Action item –
Where in the data below does the word "Arts" appear? Copy each line that holds it.
+++ Given records +++
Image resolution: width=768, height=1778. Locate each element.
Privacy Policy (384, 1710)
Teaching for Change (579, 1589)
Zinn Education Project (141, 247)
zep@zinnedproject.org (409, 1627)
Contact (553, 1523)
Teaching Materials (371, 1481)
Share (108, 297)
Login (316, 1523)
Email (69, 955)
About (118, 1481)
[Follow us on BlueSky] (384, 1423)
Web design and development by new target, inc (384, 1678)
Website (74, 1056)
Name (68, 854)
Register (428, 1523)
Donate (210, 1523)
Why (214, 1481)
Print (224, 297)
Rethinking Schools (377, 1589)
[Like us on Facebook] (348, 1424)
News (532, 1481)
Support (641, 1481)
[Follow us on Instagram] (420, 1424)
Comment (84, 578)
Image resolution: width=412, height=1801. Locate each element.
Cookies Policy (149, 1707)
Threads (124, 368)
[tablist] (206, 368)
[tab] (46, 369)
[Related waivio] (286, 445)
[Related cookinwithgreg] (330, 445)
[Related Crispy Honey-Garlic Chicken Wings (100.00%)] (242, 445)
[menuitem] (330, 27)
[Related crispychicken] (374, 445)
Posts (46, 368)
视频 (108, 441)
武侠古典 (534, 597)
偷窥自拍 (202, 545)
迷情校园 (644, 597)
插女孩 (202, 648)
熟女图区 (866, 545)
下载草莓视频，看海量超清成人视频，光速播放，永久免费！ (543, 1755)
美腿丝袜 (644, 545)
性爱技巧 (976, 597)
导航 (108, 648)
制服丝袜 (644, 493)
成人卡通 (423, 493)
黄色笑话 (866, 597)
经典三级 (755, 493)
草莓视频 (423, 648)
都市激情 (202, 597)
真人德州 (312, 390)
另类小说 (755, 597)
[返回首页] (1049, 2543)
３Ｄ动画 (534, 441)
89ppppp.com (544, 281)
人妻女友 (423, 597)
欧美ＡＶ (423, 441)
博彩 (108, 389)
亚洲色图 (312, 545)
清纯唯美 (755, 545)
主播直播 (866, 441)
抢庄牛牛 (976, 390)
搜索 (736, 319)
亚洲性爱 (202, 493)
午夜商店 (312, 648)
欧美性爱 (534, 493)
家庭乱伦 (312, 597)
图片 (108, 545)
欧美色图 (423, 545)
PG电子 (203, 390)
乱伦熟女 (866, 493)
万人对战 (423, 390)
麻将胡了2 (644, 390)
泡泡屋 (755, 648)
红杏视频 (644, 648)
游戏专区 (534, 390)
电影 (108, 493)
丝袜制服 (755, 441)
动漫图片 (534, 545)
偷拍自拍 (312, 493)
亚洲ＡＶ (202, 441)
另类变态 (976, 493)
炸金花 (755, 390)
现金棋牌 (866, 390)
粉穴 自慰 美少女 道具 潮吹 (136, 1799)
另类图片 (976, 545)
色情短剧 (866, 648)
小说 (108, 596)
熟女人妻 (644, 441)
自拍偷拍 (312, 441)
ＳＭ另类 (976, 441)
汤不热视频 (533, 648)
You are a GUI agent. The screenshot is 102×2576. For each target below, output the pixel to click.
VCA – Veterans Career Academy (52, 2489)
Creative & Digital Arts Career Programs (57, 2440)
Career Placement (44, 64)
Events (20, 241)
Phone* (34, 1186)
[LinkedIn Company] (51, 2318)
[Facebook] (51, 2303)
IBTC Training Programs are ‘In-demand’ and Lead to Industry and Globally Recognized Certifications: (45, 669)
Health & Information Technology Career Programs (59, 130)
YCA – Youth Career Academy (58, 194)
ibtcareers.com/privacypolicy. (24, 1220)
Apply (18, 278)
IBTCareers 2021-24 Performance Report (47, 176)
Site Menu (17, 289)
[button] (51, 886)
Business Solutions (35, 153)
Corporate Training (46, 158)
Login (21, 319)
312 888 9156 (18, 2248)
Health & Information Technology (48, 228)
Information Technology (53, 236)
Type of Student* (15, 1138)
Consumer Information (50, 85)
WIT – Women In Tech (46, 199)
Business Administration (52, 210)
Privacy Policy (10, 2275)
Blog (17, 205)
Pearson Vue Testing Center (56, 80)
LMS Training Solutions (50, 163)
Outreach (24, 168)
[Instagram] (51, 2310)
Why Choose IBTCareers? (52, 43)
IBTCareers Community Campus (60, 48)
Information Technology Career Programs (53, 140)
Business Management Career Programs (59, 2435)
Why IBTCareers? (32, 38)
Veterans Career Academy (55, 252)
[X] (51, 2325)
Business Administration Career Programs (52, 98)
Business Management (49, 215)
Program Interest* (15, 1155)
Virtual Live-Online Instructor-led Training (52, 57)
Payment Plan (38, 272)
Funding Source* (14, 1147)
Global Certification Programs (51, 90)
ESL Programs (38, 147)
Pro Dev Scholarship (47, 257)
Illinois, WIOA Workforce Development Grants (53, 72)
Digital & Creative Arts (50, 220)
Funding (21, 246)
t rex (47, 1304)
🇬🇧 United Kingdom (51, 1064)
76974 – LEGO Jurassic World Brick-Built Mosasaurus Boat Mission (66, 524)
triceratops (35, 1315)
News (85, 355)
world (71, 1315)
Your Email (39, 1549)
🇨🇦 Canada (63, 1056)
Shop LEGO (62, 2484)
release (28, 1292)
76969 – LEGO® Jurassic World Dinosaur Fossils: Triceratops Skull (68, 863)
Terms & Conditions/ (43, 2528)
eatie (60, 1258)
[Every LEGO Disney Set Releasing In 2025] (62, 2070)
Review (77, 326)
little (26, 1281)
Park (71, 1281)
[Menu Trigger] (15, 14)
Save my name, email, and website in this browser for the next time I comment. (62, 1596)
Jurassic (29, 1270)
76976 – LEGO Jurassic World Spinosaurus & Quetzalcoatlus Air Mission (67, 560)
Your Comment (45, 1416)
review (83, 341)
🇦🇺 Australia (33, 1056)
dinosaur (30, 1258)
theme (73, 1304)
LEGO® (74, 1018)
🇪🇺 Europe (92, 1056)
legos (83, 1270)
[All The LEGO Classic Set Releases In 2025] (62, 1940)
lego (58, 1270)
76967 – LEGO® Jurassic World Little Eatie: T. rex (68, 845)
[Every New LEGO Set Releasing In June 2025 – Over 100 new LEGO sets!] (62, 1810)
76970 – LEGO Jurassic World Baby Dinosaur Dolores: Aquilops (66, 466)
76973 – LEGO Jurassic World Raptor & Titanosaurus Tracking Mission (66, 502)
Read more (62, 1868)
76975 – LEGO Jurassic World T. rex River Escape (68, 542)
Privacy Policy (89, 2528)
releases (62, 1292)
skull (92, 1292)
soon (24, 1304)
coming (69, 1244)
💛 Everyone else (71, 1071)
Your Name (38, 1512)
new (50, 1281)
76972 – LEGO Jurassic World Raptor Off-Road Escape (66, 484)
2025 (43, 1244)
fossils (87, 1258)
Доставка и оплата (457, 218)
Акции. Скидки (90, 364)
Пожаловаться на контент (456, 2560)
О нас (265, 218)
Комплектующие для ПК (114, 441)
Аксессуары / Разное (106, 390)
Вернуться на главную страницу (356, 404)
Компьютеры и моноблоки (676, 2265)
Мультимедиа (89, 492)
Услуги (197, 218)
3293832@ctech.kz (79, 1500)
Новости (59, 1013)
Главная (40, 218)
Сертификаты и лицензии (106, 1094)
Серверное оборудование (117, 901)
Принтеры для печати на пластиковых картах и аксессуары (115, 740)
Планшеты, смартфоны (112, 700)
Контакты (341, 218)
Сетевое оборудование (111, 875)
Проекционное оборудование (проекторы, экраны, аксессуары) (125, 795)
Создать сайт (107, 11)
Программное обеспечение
+++
Response area –
Creative & Digital Arts Career Programs (57, 2440)
Digital & Creative Arts (50, 220)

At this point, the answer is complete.